→ DATA SHOWN:
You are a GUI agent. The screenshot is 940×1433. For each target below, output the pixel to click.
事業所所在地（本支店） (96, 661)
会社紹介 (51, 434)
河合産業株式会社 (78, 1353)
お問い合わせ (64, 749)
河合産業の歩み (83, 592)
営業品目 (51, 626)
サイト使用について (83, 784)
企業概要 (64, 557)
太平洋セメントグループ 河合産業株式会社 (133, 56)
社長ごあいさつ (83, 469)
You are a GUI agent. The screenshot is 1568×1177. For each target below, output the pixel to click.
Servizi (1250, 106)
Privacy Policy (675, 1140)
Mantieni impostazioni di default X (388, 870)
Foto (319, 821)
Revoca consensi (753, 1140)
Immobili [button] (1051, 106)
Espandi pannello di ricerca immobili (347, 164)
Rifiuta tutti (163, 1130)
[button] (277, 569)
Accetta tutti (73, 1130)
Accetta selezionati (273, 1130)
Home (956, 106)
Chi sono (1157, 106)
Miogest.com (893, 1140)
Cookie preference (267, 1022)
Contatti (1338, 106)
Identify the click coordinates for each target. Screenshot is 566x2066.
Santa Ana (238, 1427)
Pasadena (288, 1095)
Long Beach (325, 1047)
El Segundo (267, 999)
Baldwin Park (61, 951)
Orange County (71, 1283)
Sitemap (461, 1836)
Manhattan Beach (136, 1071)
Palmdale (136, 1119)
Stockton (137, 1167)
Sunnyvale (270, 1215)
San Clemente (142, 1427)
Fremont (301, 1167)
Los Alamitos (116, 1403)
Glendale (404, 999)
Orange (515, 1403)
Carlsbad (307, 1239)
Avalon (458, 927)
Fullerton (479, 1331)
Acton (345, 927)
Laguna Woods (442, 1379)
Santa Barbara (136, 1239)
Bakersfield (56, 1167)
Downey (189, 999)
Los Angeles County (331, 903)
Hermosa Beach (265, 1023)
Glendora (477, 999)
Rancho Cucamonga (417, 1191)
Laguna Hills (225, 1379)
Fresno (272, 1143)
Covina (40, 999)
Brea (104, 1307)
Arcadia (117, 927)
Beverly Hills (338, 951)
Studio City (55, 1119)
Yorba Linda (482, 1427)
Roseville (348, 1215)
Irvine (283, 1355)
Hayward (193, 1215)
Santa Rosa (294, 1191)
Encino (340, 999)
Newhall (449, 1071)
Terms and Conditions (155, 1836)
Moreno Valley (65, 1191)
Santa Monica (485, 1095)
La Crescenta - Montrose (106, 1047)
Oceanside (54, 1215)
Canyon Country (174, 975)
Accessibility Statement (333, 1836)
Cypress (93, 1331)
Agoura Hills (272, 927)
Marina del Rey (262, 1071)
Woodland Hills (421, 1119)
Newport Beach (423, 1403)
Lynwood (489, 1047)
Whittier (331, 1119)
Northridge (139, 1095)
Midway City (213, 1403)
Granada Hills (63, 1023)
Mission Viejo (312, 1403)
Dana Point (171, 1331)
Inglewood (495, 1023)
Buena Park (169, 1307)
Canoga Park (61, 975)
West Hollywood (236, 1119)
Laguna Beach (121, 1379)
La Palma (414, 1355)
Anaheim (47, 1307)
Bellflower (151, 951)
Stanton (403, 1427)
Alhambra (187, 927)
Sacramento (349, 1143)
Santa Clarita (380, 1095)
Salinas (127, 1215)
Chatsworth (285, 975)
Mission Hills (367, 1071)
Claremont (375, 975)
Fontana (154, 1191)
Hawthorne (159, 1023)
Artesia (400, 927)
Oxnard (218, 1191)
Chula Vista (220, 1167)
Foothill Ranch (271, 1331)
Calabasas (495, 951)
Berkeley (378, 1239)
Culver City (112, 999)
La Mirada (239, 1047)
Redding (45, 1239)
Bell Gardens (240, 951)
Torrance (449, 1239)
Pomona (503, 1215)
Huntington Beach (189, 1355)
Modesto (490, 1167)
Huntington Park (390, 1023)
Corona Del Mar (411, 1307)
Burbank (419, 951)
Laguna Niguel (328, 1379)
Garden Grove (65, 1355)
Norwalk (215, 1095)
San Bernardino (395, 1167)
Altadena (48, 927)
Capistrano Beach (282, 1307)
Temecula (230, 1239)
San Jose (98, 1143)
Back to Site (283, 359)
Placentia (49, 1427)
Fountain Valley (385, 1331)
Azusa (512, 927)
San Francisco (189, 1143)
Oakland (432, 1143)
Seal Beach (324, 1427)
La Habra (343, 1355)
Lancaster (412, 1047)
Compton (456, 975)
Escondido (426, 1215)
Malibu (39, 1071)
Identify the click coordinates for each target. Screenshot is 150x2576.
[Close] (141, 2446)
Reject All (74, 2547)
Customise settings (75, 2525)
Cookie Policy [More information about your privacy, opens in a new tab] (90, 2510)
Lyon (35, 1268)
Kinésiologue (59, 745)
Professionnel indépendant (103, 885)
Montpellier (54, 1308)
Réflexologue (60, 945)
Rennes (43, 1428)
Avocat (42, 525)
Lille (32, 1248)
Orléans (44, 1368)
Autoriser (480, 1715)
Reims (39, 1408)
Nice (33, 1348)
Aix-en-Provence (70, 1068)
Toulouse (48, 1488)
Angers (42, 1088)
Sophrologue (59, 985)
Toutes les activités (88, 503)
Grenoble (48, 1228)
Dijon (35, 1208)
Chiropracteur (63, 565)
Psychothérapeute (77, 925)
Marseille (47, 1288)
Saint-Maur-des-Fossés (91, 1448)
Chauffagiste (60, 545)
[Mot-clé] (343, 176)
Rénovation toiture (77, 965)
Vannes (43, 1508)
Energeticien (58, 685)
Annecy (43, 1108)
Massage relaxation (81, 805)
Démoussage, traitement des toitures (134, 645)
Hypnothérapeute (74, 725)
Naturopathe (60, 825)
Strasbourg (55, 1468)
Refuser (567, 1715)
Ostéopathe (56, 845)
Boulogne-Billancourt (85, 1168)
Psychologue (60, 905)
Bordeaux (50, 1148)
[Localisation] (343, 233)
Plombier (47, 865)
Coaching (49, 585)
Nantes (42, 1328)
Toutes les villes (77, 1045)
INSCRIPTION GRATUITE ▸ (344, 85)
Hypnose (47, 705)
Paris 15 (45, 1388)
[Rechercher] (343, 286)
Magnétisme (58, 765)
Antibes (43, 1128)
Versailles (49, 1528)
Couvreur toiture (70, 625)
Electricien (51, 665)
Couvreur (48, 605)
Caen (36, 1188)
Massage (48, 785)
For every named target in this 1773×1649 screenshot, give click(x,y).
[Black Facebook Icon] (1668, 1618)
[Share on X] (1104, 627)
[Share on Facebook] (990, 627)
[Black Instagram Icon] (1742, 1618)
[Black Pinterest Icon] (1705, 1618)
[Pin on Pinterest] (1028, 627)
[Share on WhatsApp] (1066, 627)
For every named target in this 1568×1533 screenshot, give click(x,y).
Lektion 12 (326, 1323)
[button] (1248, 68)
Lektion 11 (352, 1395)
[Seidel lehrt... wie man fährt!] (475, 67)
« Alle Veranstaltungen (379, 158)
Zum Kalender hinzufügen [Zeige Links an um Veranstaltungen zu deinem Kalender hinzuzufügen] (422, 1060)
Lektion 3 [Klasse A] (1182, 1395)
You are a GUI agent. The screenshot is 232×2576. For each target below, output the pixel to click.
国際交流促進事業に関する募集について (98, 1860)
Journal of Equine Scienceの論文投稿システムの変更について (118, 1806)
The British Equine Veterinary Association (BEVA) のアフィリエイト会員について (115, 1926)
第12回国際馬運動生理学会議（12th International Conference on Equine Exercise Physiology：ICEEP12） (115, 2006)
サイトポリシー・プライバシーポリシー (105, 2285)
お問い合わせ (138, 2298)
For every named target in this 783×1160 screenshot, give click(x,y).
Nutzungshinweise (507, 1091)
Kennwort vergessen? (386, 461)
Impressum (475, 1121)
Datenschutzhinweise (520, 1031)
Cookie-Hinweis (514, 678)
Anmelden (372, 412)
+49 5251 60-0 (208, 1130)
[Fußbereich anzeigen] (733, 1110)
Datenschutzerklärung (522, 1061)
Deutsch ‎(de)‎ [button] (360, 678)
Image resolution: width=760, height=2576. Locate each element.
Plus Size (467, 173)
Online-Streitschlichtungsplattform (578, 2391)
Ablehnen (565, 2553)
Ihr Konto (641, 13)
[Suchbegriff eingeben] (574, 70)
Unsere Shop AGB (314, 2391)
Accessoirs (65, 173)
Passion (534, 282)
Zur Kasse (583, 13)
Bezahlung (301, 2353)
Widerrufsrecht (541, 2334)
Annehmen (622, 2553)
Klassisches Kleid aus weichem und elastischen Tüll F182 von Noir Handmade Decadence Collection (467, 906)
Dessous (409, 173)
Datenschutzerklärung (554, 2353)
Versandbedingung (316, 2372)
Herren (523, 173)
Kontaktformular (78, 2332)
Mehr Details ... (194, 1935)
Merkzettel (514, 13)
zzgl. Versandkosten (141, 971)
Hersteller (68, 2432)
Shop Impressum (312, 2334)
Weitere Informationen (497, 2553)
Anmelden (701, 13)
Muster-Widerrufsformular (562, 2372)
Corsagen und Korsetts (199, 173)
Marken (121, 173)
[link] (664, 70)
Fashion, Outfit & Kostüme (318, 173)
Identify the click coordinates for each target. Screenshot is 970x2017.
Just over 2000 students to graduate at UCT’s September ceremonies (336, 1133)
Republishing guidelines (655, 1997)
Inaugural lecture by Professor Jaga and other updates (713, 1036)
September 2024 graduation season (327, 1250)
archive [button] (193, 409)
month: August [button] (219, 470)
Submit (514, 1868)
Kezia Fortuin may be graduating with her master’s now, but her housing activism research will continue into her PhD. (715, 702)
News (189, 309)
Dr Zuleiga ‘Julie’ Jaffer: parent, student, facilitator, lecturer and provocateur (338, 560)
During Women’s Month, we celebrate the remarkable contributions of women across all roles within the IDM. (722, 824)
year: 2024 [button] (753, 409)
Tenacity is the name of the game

→ CHALLENGE: Copy out the lines from the one with "Pasadena (288, 1095)" up to and including the one with "Laguna Beach (121, 1379)", keeping every request and shifting each coordinate in the answers by adding -45 to it.

→ WRITTEN ANSWER:
Pasadena (243, 1050)
Long Beach (280, 1002)
El Segundo (222, 954)
Baldwin Park (16, 906)
Orange County (26, 1238)
Sitemap (416, 1791)
Manhattan Beach (91, 1026)
Palmdale (91, 1074)
Stockton (92, 1122)
Sunnyvale (225, 1170)
San Clemente (97, 1382)
Fremont (256, 1122)
Los Alamitos (71, 1358)
Glendale (359, 954)
Orange (470, 1358)
Carlsbad (262, 1194)
Avalon (413, 882)
Fullerton (434, 1286)
Acton (300, 882)
Laguna Woods (397, 1334)
Santa Barbara (91, 1194)
Bakersfield (11, 1122)
Downey (144, 954)
Los Angeles County (286, 858)
Hermosa Beach (220, 978)
Glendora (432, 954)
Rancho Cucamonga (372, 1146)
Laguna Hills (180, 1334)
Fresno (227, 1098)
Covina (-5, 954)
Brea (59, 1262)
Arcadia (72, 882)
Beverly Hills (293, 906)
Studio City (10, 1074)
Yorba Linda (437, 1382)
Roseville (303, 1170)
Irvine (238, 1310)
Hayward (148, 1170)
Santa Rosa (249, 1146)
Encino (295, 954)
Newhall (404, 1026)
Terms and Conditions (110, 1791)
Moreno Valley (20, 1146)
Santa Monica (440, 1050)
La Crescenta - Montrose (61, 1002)
Oceanside (9, 1170)
Canyon Country (129, 930)
Accessibility Statement (288, 1791)
Cypress (48, 1286)
Agoura Hills (227, 882)
Marina del Rey (217, 1026)
Woodland Hills (376, 1074)
Newport Beach (378, 1358)
Lynwood (444, 1002)
Whittier (286, 1074)
Northridge (94, 1050)
Midway City (168, 1358)
Granada Hills (18, 978)
Mission Viejo (267, 1358)
Dana Point (126, 1286)
Inglewood (450, 978)
Buena Park (124, 1262)
Canoga Park (16, 930)
West Hollywood (191, 1074)
Laguna Beach (76, 1334)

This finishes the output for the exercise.